Collected data entries:
##########
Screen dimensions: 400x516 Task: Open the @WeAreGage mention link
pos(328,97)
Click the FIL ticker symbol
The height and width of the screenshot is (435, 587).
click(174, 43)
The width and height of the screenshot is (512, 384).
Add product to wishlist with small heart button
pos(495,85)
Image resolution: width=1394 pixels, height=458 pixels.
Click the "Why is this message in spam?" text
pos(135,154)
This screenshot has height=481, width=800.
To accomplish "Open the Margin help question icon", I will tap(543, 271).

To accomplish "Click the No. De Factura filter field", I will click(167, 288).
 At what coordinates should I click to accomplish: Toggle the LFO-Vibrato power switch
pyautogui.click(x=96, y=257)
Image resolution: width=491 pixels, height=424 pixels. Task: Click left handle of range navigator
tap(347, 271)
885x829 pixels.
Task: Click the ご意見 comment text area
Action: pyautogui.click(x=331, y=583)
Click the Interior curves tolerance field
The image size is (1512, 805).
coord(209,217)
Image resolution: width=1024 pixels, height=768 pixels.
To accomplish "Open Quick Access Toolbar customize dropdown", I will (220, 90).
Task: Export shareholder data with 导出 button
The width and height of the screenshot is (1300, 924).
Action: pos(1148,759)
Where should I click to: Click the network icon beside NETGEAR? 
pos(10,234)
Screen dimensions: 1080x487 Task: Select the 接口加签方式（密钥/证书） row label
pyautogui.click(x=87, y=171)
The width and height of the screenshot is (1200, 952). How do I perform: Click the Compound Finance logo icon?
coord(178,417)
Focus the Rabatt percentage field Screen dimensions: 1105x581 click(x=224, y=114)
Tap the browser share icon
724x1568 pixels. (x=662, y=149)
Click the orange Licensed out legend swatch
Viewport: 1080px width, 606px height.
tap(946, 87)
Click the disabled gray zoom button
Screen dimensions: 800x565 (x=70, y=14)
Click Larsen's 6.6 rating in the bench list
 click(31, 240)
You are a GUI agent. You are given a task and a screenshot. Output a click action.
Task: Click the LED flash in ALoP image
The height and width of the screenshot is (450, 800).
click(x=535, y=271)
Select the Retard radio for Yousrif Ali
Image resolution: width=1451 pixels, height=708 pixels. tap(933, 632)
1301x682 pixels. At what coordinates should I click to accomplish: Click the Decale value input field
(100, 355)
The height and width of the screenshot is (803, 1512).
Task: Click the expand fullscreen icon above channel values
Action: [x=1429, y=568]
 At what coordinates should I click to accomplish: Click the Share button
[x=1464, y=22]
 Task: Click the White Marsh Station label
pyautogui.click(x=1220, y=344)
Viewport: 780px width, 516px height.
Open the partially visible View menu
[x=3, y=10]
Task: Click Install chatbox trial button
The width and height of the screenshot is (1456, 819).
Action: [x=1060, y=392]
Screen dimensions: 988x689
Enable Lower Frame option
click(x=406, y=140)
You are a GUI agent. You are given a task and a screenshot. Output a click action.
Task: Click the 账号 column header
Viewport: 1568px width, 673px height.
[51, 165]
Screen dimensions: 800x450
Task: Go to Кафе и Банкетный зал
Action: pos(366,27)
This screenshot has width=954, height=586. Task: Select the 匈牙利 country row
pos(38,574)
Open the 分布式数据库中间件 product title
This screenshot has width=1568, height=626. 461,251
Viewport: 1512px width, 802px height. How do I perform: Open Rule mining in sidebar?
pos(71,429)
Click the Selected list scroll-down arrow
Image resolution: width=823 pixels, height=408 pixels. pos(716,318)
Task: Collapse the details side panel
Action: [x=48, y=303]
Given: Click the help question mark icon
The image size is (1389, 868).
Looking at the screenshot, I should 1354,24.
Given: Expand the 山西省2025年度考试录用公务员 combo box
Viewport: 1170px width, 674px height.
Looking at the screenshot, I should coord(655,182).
##########
Task description:
Please transcribe only the lines in the records above running from the line that has "This screenshot has width=954, height=586." through the line that has "Given: Click the help question mark icon", both included, exactly as they appear.

Written solution:
This screenshot has width=954, height=586. Task: Select the 匈牙利 country row
pos(38,574)
Open the 分布式数据库中间件 product title
This screenshot has width=1568, height=626. 461,251
Viewport: 1512px width, 802px height. How do I perform: Open Rule mining in sidebar?
pos(71,429)
Click the Selected list scroll-down arrow
Image resolution: width=823 pixels, height=408 pixels. pos(716,318)
Task: Collapse the details side panel
Action: [x=48, y=303]
Given: Click the help question mark icon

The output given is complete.